## RECORDS
══════
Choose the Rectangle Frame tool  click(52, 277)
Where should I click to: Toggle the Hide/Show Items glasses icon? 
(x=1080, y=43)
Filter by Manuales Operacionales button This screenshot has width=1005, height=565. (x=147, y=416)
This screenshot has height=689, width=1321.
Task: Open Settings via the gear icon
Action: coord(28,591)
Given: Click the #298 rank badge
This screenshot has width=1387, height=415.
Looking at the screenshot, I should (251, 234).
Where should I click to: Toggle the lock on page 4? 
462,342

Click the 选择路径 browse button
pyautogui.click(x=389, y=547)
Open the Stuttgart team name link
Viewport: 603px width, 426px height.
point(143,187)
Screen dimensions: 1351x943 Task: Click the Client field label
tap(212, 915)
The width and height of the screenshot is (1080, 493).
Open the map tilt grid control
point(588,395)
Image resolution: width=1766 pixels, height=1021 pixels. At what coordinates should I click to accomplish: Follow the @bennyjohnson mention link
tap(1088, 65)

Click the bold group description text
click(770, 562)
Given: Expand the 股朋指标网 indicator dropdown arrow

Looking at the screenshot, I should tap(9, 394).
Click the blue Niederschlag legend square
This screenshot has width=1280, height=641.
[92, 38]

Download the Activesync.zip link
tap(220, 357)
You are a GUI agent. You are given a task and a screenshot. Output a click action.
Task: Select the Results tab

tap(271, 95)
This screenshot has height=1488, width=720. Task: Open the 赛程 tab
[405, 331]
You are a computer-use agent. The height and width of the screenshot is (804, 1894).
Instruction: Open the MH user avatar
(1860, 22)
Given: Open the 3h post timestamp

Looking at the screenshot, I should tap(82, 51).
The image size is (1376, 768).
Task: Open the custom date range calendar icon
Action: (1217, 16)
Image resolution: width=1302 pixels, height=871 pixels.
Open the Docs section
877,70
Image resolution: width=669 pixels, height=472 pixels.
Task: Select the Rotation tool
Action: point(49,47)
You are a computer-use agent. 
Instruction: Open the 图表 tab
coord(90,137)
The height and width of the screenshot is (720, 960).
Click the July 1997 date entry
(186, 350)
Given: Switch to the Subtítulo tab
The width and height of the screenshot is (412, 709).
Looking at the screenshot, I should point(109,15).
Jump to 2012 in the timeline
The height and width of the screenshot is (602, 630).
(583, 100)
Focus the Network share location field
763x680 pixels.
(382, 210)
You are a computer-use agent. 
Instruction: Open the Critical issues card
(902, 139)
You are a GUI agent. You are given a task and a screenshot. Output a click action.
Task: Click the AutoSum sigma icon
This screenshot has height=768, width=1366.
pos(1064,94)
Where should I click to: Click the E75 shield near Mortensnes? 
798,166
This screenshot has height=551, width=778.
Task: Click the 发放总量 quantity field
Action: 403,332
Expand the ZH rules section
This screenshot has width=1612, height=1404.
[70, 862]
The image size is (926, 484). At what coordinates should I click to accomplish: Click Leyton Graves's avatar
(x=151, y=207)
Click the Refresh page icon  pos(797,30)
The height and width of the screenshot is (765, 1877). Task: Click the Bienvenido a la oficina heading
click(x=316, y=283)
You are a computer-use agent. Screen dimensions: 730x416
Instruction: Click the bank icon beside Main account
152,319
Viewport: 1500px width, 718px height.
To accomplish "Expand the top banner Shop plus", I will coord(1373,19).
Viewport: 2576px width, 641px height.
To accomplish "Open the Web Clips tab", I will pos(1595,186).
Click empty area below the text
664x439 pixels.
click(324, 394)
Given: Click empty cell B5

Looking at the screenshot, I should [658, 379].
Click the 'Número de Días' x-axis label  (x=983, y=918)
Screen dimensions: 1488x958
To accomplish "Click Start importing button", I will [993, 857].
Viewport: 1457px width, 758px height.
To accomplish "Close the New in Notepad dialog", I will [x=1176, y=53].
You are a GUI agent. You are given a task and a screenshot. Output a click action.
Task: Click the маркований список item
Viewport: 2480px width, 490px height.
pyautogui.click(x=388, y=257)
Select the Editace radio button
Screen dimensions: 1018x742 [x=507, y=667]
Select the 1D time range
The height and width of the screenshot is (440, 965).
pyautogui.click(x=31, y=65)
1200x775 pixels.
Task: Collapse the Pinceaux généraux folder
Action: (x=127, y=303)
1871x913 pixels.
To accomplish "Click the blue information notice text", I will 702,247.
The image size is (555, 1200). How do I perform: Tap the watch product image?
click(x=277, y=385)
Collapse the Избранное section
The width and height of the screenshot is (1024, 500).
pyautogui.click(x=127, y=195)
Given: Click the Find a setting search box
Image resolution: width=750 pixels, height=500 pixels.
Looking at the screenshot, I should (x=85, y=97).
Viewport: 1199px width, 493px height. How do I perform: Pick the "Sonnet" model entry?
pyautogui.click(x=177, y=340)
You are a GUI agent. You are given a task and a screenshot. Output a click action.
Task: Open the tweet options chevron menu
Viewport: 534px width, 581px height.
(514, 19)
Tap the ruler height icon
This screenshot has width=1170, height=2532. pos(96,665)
══════
Each line above is to be repeated exactly.

## WRITTEN SOLUTION
Choose the Rectangle Frame tool  click(52, 277)
Where should I click to: Toggle the Hide/Show Items glasses icon? 
(x=1080, y=43)
Filter by Manuales Operacionales button This screenshot has width=1005, height=565. (x=147, y=416)
This screenshot has height=689, width=1321.
Task: Open Settings via the gear icon
Action: coord(28,591)
Given: Click the #298 rank badge
This screenshot has width=1387, height=415.
Looking at the screenshot, I should (251, 234).
Where should I click to: Toggle the lock on page 4? 
462,342

Click the 选择路径 browse button
pyautogui.click(x=389, y=547)
Open the Stuttgart team name link
Viewport: 603px width, 426px height.
point(143,187)
Screen dimensions: 1351x943 Task: Click the Client field label
tap(212, 915)
The width and height of the screenshot is (1080, 493).
Open the map tilt grid control
point(588,395)
Image resolution: width=1766 pixels, height=1021 pixels. At what coordinates should I click to accomplish: Follow the @bennyjohnson mention link
tap(1088, 65)

Click the bold group description text
click(770, 562)
Given: Expand the 股朋指标网 indicator dropdown arrow

Looking at the screenshot, I should tap(9, 394).
Click the blue Niederschlag legend square
This screenshot has width=1280, height=641.
[92, 38]

Download the Activesync.zip link
tap(220, 357)
You are a GUI agent. You are given a task and a screenshot. Output a click action.
Task: Select the Results tab

tap(271, 95)
This screenshot has height=1488, width=720. Task: Open the 赛程 tab
[405, 331]
You are a computer-use agent. The height and width of the screenshot is (804, 1894).
Instruction: Open the MH user avatar
(1860, 22)
Given: Open the 3h post timestamp

Looking at the screenshot, I should tap(82, 51).
The image size is (1376, 768).
Task: Open the custom date range calendar icon
Action: (1217, 16)
Image resolution: width=1302 pixels, height=871 pixels.
Open the Docs section
877,70
Image resolution: width=669 pixels, height=472 pixels.
Task: Select the Rotation tool
Action: point(49,47)
You are a computer-use agent. 
Instruction: Open the 图表 tab
coord(90,137)
The height and width of the screenshot is (720, 960).
Click the July 1997 date entry
(186, 350)
Given: Switch to the Subtítulo tab
The width and height of the screenshot is (412, 709).
Looking at the screenshot, I should point(109,15).
Jump to 2012 in the timeline
The height and width of the screenshot is (602, 630).
(583, 100)
Focus the Network share location field
763x680 pixels.
(382, 210)
You are a computer-use agent. 
Instruction: Open the Critical issues card
(902, 139)
You are a GUI agent. You are given a task and a screenshot. Output a click action.
Task: Click the AutoSum sigma icon
This screenshot has height=768, width=1366.
pos(1064,94)
Where should I click to: Click the E75 shield near Mortensnes? 
798,166
This screenshot has height=551, width=778.
Task: Click the 发放总量 quantity field
Action: 403,332
Expand the ZH rules section
This screenshot has width=1612, height=1404.
[70, 862]
The image size is (926, 484). At what coordinates should I click to accomplish: Click Leyton Graves's avatar
(x=151, y=207)
Click the Refresh page icon  pos(797,30)
The height and width of the screenshot is (765, 1877). Task: Click the Bienvenido a la oficina heading
click(x=316, y=283)
You are a computer-use agent. Screen dimensions: 730x416
Instruction: Click the bank icon beside Main account
152,319
Viewport: 1500px width, 718px height.
To accomplish "Expand the top banner Shop plus", I will coord(1373,19).
Viewport: 2576px width, 641px height.
To accomplish "Open the Web Clips tab", I will pos(1595,186).
Click empty area below the text
664x439 pixels.
click(324, 394)
Given: Click empty cell B5

Looking at the screenshot, I should [658, 379].
Click the 'Número de Días' x-axis label  (x=983, y=918)
Screen dimensions: 1488x958
To accomplish "Click Start importing button", I will [993, 857].
Viewport: 1457px width, 758px height.
To accomplish "Close the New in Notepad dialog", I will [x=1176, y=53].
You are a GUI agent. You are given a task and a screenshot. Output a click action.
Task: Click the маркований список item
Viewport: 2480px width, 490px height.
pyautogui.click(x=388, y=257)
Select the Editace radio button
Screen dimensions: 1018x742 [x=507, y=667]
Select the 1D time range
The height and width of the screenshot is (440, 965).
pyautogui.click(x=31, y=65)
1200x775 pixels.
Task: Collapse the Pinceaux généraux folder
Action: (x=127, y=303)
1871x913 pixels.
To accomplish "Click the blue information notice text", I will 702,247.
The image size is (555, 1200). How do I perform: Tap the watch product image?
click(x=277, y=385)
Collapse the Избранное section
The width and height of the screenshot is (1024, 500).
pyautogui.click(x=127, y=195)
Given: Click the Find a setting search box
Image resolution: width=750 pixels, height=500 pixels.
Looking at the screenshot, I should (x=85, y=97).
Viewport: 1199px width, 493px height. How do I perform: Pick the "Sonnet" model entry?
pyautogui.click(x=177, y=340)
You are a GUI agent. You are given a task and a screenshot. Output a click action.
Task: Open the tweet options chevron menu
Viewport: 534px width, 581px height.
(514, 19)
Tap the ruler height icon
This screenshot has width=1170, height=2532. pos(96,665)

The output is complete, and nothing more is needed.